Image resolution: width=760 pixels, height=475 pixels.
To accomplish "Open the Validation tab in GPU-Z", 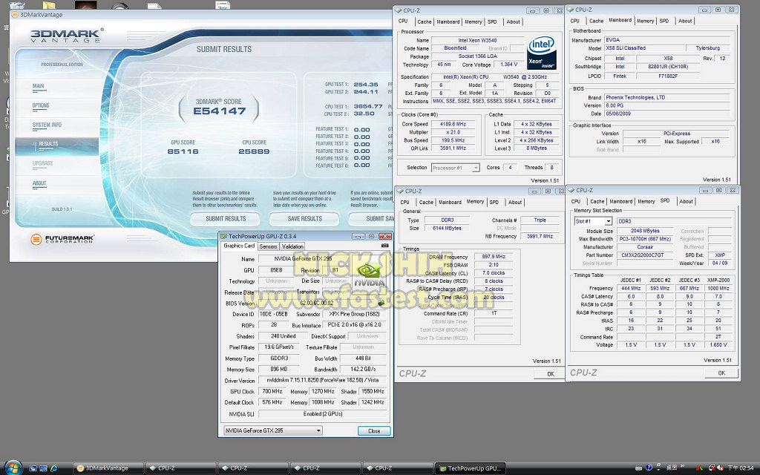I will tap(292, 246).
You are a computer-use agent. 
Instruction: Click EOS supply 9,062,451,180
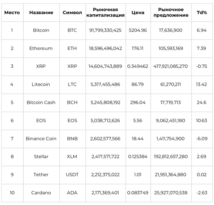[x=170, y=121]
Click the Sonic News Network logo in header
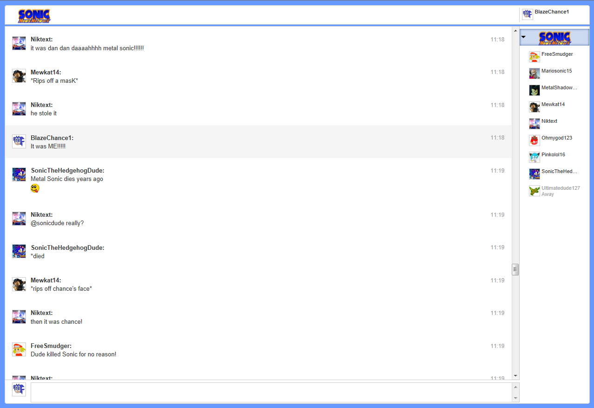Viewport: 594px width, 408px height. click(34, 16)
- - -
Goal of the exercise:
Once the line containing "Instruction: Click EOS supply 9,062,451,180" is found, transcribe it and every line after it to the end of the records, exactly and with no pictures.

Task answer:
Instruction: Click EOS supply 9,062,451,180
[x=170, y=121]
Click the Sonic News Network logo in header
Viewport: 594px width, 408px height. click(34, 16)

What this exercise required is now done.